Segment Start: RECORDS SHOWN

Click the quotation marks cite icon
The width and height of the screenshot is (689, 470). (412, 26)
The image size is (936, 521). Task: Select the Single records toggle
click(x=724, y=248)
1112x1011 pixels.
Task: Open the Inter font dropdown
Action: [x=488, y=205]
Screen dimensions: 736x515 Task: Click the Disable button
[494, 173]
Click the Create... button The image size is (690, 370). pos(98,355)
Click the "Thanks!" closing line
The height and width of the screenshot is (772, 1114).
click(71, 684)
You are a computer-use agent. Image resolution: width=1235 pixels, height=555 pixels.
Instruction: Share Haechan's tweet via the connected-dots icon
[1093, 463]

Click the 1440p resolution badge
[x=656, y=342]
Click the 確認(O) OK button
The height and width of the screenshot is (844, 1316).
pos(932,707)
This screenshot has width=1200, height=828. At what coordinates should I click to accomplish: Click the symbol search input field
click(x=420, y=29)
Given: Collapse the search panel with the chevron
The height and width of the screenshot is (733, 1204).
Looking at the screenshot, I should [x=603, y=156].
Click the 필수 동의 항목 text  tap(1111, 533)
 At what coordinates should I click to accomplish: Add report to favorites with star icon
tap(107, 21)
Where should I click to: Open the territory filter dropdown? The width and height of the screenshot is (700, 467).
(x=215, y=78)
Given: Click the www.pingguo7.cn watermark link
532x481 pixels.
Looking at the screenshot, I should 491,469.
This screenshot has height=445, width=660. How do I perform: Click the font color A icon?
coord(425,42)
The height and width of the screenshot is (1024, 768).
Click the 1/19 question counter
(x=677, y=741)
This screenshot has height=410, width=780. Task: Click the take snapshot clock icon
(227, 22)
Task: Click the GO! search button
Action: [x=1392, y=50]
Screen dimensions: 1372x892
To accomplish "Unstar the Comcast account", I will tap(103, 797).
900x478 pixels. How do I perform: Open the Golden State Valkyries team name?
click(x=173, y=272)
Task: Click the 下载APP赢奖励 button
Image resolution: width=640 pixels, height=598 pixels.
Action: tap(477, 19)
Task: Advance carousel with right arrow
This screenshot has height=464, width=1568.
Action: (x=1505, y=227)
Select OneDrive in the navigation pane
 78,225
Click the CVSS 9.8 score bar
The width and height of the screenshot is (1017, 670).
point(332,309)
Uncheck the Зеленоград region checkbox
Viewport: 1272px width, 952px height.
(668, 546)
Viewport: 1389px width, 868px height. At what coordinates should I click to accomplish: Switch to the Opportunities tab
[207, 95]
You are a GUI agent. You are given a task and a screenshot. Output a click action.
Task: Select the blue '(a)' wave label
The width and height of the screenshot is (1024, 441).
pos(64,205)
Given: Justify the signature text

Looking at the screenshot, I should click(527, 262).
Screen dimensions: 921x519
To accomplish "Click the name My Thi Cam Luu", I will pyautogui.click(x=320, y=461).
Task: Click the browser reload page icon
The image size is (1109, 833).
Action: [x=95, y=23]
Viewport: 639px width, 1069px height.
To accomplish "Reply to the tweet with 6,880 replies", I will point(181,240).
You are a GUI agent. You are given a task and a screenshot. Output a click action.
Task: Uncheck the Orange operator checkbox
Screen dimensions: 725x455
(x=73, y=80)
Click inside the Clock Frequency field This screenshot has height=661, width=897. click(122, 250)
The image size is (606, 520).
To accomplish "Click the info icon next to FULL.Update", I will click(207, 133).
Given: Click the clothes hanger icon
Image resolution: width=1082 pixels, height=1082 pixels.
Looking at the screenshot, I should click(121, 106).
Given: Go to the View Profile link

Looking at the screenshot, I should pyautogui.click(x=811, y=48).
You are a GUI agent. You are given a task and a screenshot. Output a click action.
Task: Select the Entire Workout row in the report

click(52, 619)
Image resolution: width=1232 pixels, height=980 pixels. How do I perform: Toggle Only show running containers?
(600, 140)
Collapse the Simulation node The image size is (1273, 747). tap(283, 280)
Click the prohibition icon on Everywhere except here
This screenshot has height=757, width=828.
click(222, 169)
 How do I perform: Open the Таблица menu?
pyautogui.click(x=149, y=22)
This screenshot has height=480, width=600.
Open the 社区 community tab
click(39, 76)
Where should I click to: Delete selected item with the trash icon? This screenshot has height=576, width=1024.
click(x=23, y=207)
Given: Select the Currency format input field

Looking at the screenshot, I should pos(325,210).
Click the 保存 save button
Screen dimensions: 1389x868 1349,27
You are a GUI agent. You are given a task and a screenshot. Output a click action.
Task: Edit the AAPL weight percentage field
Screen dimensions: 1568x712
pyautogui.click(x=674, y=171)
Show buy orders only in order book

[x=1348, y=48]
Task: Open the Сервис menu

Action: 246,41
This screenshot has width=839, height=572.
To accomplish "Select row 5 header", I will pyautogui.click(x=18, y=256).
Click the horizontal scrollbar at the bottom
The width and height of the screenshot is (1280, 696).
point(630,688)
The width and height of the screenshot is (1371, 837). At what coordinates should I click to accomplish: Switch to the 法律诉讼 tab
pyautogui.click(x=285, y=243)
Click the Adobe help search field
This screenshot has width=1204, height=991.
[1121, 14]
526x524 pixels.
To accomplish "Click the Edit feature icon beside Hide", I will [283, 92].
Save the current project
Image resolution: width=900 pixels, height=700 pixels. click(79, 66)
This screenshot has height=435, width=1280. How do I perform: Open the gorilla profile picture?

Segment End: RECORDS SHOWN

▶ **ABOUT THIS TASK**
Every record above is to be copied exactly.

▶ **RESULT FOR THIS TASK**
Click the quotation marks cite icon
The width and height of the screenshot is (689, 470). (412, 26)
The image size is (936, 521). Task: Select the Single records toggle
click(x=724, y=248)
1112x1011 pixels.
Task: Open the Inter font dropdown
Action: [x=488, y=205]
Screen dimensions: 736x515 Task: Click the Disable button
[494, 173]
Click the Create... button The image size is (690, 370). pos(98,355)
Click the "Thanks!" closing line
The height and width of the screenshot is (772, 1114).
click(71, 684)
You are a computer-use agent. Image resolution: width=1235 pixels, height=555 pixels.
Instruction: Share Haechan's tweet via the connected-dots icon
[1093, 463]

Click the 1440p resolution badge
[x=656, y=342]
Click the 確認(O) OK button
The height and width of the screenshot is (844, 1316).
pos(932,707)
This screenshot has width=1200, height=828. At what coordinates should I click to accomplish: Click the symbol search input field
click(x=420, y=29)
Given: Collapse the search panel with the chevron
The height and width of the screenshot is (733, 1204).
Looking at the screenshot, I should [x=603, y=156].
Click the 필수 동의 항목 text  tap(1111, 533)
 At what coordinates should I click to accomplish: Add report to favorites with star icon
tap(107, 21)
Where should I click to: Open the territory filter dropdown? The width and height of the screenshot is (700, 467).
(x=215, y=78)
Given: Click the www.pingguo7.cn watermark link
532x481 pixels.
Looking at the screenshot, I should 491,469.
This screenshot has height=445, width=660. How do I perform: Click the font color A icon?
coord(425,42)
The height and width of the screenshot is (1024, 768).
Click the 1/19 question counter
(x=677, y=741)
This screenshot has height=410, width=780. Task: Click the take snapshot clock icon
(227, 22)
Task: Click the GO! search button
Action: [x=1392, y=50]
Screen dimensions: 1372x892
To accomplish "Unstar the Comcast account", I will tap(103, 797).
900x478 pixels. How do I perform: Open the Golden State Valkyries team name?
click(x=173, y=272)
Task: Click the 下载APP赢奖励 button
Image resolution: width=640 pixels, height=598 pixels.
Action: tap(477, 19)
Task: Advance carousel with right arrow
This screenshot has height=464, width=1568.
Action: (x=1505, y=227)
Select OneDrive in the navigation pane
 78,225
Click the CVSS 9.8 score bar
The width and height of the screenshot is (1017, 670).
point(332,309)
Uncheck the Зеленоград region checkbox
Viewport: 1272px width, 952px height.
(668, 546)
Viewport: 1389px width, 868px height. At what coordinates should I click to accomplish: Switch to the Opportunities tab
[207, 95]
You are a GUI agent. You are given a task and a screenshot. Output a click action.
Task: Select the blue '(a)' wave label
The width and height of the screenshot is (1024, 441).
pos(64,205)
Given: Justify the signature text

Looking at the screenshot, I should click(527, 262).
Screen dimensions: 921x519
To accomplish "Click the name My Thi Cam Luu", I will pyautogui.click(x=320, y=461).
Task: Click the browser reload page icon
The image size is (1109, 833).
Action: [x=95, y=23]
Viewport: 639px width, 1069px height.
To accomplish "Reply to the tweet with 6,880 replies", I will point(181,240).
You are a GUI agent. You are given a task and a screenshot. Output a click action.
Task: Uncheck the Orange operator checkbox
Screen dimensions: 725x455
(x=73, y=80)
Click inside the Clock Frequency field This screenshot has height=661, width=897. click(122, 250)
The image size is (606, 520).
To accomplish "Click the info icon next to FULL.Update", I will click(207, 133).
Given: Click the clothes hanger icon
Image resolution: width=1082 pixels, height=1082 pixels.
Looking at the screenshot, I should click(121, 106).
Given: Go to the View Profile link

Looking at the screenshot, I should pyautogui.click(x=811, y=48).
You are a GUI agent. You are given a task and a screenshot. Output a click action.
Task: Select the Entire Workout row in the report

click(52, 619)
Image resolution: width=1232 pixels, height=980 pixels. How do I perform: Toggle Only show running containers?
(600, 140)
Collapse the Simulation node The image size is (1273, 747). tap(283, 280)
Click the prohibition icon on Everywhere except here
This screenshot has height=757, width=828.
click(222, 169)
 How do I perform: Open the Таблица menu?
pyautogui.click(x=149, y=22)
This screenshot has height=480, width=600.
Open the 社区 community tab
click(39, 76)
Where should I click to: Delete selected item with the trash icon? This screenshot has height=576, width=1024.
click(x=23, y=207)
Given: Select the Currency format input field

Looking at the screenshot, I should pos(325,210).
Click the 保存 save button
Screen dimensions: 1389x868 1349,27
You are a GUI agent. You are given a task and a screenshot. Output a click action.
Task: Edit the AAPL weight percentage field
Screen dimensions: 1568x712
pyautogui.click(x=674, y=171)
Show buy orders only in order book

[x=1348, y=48]
Task: Open the Сервис menu

Action: 246,41
This screenshot has width=839, height=572.
To accomplish "Select row 5 header", I will pyautogui.click(x=18, y=256).
Click the horizontal scrollbar at the bottom
The width and height of the screenshot is (1280, 696).
point(630,688)
The width and height of the screenshot is (1371, 837). At what coordinates should I click to accomplish: Switch to the 法律诉讼 tab
pyautogui.click(x=285, y=243)
Click the Adobe help search field
This screenshot has width=1204, height=991.
[1121, 14]
526x524 pixels.
To accomplish "Click the Edit feature icon beside Hide", I will [283, 92].
Save the current project
Image resolution: width=900 pixels, height=700 pixels. click(79, 66)
This screenshot has height=435, width=1280. How do I perform: Open the gorilla profile picture?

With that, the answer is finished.